A long time ago, in a galaxy far, far away. It was the time of self -service and the emergence of new entities called ‘chatbots’. Many were trying to get hold of the new technology and a few more trying to understand where it came from.
Apart from its intergalactic battles, light sabers and force-wielding Jedi – the Star Wars universe gave us two impressive bots – R2D2 and C3PO. They were an integral part of the saga and proved resourceful in helping their human masters save the day. Indeed, the concept of, ‘bots with a dash of artificial intelligence’ has been fascinating for many years. While by simple definition, a bot (or robot) is any machine that performs tasks replacing human effort, it is the advent of artificial intelligence that is kicking up a storm as we find ourselves at the cusp of redefining machine history. It is essential to understand that artificial intelligence is a vast concept that will impact various sectors in different ways but it has definitely arrived in the customer service arena with natural language understanding (NLU) in the form of chatbots.
Certainly, chatbots have raked up a storm of interest but amidst that fan-fare, we see many losing out on the critical element of bot design and how to use it for bringing out the best in their business.
In one of my earlier posts, I had written about virtual assistants (a.k.a. bots) for contact centers, now called customer service chatbots. It’s also important to know what we should expect from these assistants and what would be the best design protocol of a good bot.
- It’s complicated? It is important that the customer and bot relationship remains simple. This basically means not offering too much at a time for the customer to experiment with. And as a result, not confusing the bot with an array of human behavioral attack. It would be best to start with simple interactions, keeping the bot language crisp ‘n clear and a clear defined logic. Gradually, as better adoption sense is gauged, one can move onto adding more complex features and service offers.
- Assign it a job: Bots are here to serve a purpose for your business. They should cater to one segment/bunch of queries /services most frequently asked by one’s customers. It follows the rule of thumb of self-service – let the frequently asked questions be automated. While, it’s fun to ask a banking bot, “What’s the weather today?”, it may actually not serve any business purpose. It is always a good idea to have a focused bot that wins a customer’s trust than attempt to set up a magician that may end up becoming a joke! After all, the intent is to create customer stickiness and offer a valuable self-service medium.
- Everyone loves predictions: I cannot stress how significant it can be to have predictive capabilities in self-service. A bot that could maintain my previous interactions and throw me suggestions or proactively address my queries would surely be a winner.

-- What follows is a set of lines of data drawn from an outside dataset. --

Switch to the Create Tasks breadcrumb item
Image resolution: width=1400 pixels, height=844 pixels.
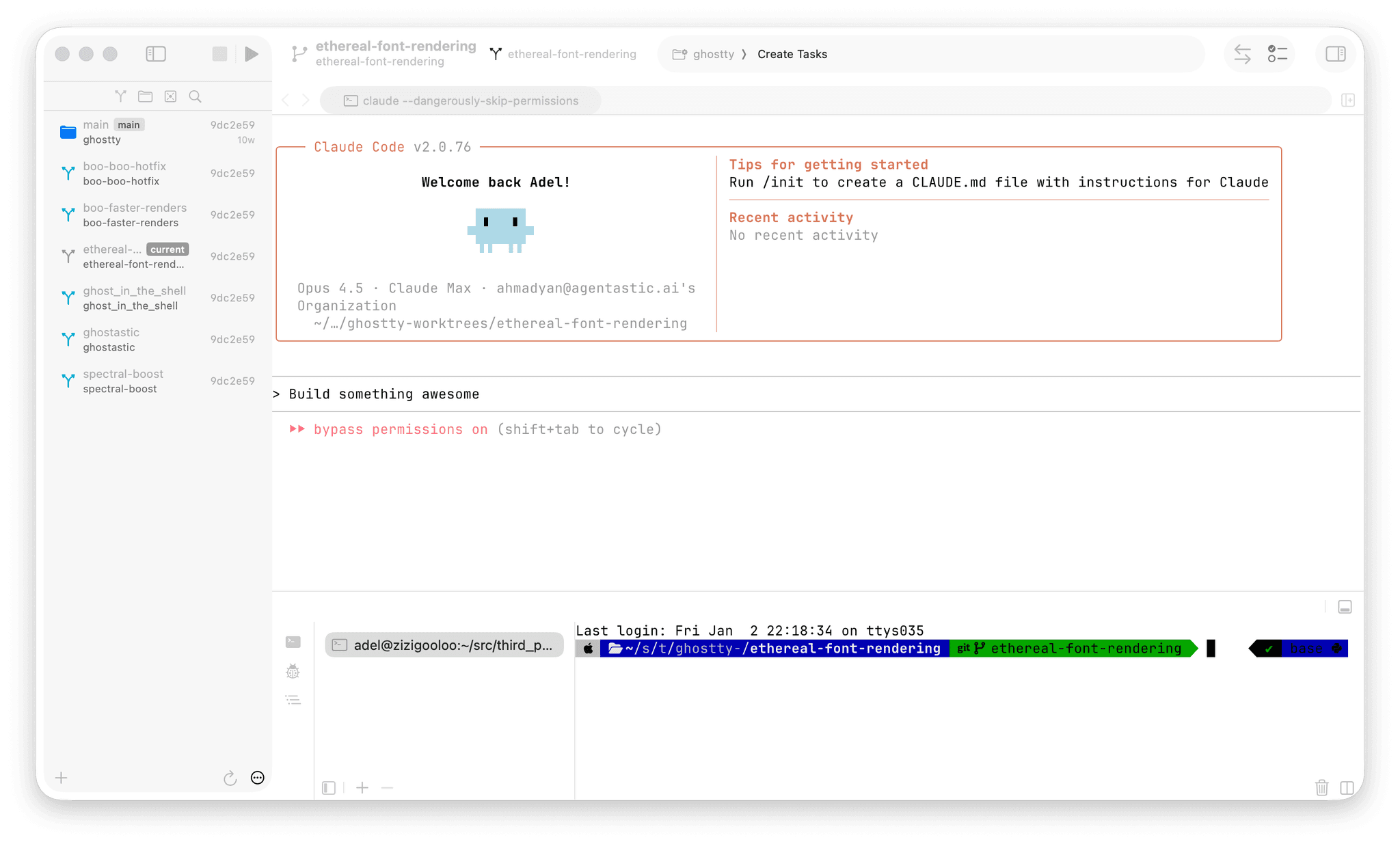click(792, 54)
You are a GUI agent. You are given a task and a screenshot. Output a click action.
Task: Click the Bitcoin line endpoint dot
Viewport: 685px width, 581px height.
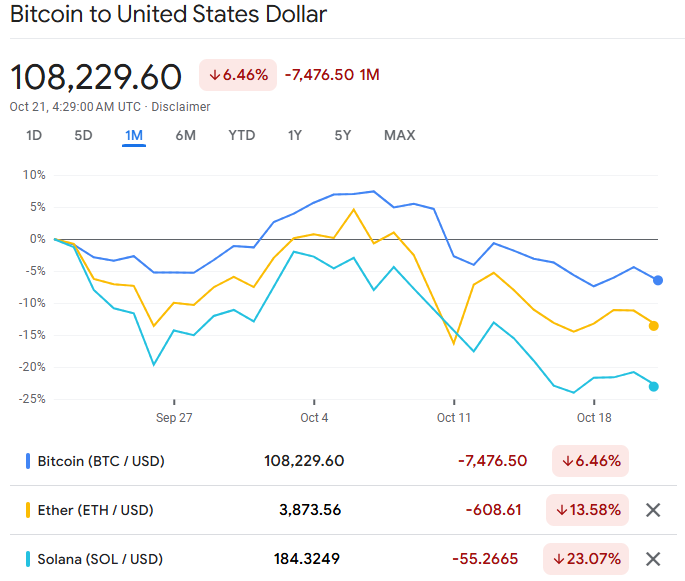click(x=658, y=280)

- Do not leave me stranded please: Indeed, a bot may not have an answer to all your questions. It is important to not leave your customer stranded here with abysmal error messages. I personally feel, as a Step 1, the bot should ‘dumb’ things down and prompt some cues if the customer is lost. And if nothing works, the customer should be able to reach out to an agent and have the context of the interaction kept intact. This way a customer experience is never abrupt. It is a common practice for IVRs, why not have it for bots as well?
- Natural language Understanding: NLU does act as a powerful tool for a good bot. It helps capture customer intent and reply accordingly. The success of a bot would depend on how appropriate responses have been given to the customer and not the level of customer traffic at your bot. And this is where NLU plays a critical role.
- What’s in a name? Shakespeare would be disappointed, but, I feel a bot a should have a catchy name to give it a more humane feel (apart from the NLU of course). It would ultimately represent the face of one’s business and a robust call flow along with a name can be the recipe for a trusted advisor.
- Analytics: Full-fledged business intelligence may not be a must-have for day 1 but analytics is key in making sure the bot actually works, and looking closely at the bot’s performance. Logging what users write and how the bots responded, and how users respond to the answers shortly after go-live should be mandatory, to avoid a bot’s failure.
At the end of the day, the motive of a bot should be to make a user’s life easy and benefit a business in the best possible way. With the right technology combined with the right design, it should not be difficult to achieve the same.